Of course, social media websites designed for free-flowing communication are much harder to moderate than a website with a focus as narrow as home-stays. But those sites can still follow Airbnb’s lead: When people in your community complain, you need to investigate and take action. That means not being afraid of pissing off thousands of people who use their platforms to share hate speech—which, yes, sometimes bleed into broader accusations of partisan bias, which social media sites are particularly loathe to incur. In an industry where losing users means losing money, booting anyone is a big deal, but it can also send a big message.

Zuckerberg said in May that Facebook was dealing with its content moderation dilemma by hiring 3,000 more people to work on the issue. But adding thousands of more staff to deal with the problem is unlikely to change a thing if Facebook refuses to make a clear commitment to protect its users first and foremost. That means meeting with groups representing people who have been adversely affected by the Facebook’s current content moderation strategy to get a clear understanding how the platform isn’t working for everyone. But that’s not happening. In January, a coalition of 77 civil rights groups wrote a letter to Facebook requesting a meeting to address what the organizers called the “disproportionate censorship of Facebook users of color.” Facebook declined.

Twitter, for its part, says it’s trying to curb harassment. Last month, the company reported that it’s “taking action on 10x the number of abusive accounts every day compared to the same time last year” and now works to “limit account functionality or place suspensions on thousands more abusive accounts each day.” But that’s based on internal data, and whether or not those fixes are truly meaningful depends on how many accounts it censured before. Still, something is better than nothing, even if it has taken years for Twitter to step up.

While Airbnb did the right thing in this case, monitoring situations on a case-by-case basis is unlikely to be very effective. Its platform is run on software that can book reservations much, much faster than a human can erase them. And that means that the company might need to use software to monitor for and flag bigoted interactions on the site. For example, if a black user is repeated being denied booking requests that are otherwise open, technology could flag that.

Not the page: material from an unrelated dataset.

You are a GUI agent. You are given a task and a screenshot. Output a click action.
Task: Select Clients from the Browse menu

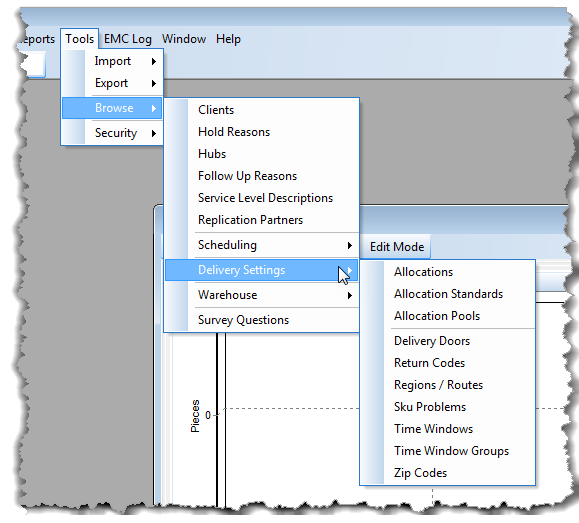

There are serious limits to policing hateful activities. It’s nearly impossible to read a person’s intentions; we also probably wouldn’t want Airbnb to wade into political stances that don’t involve outright hatred and calls for violence. Which is why having a clear, easy way for people to report problems they are experiencing, as well as a commitment to quickly investigate and act appropriately, is important, too.

And if the racists, sexists, and anti-Semites gathering in Charlottesville don’t like it, they can go make their own Airbnb. It’s a free country.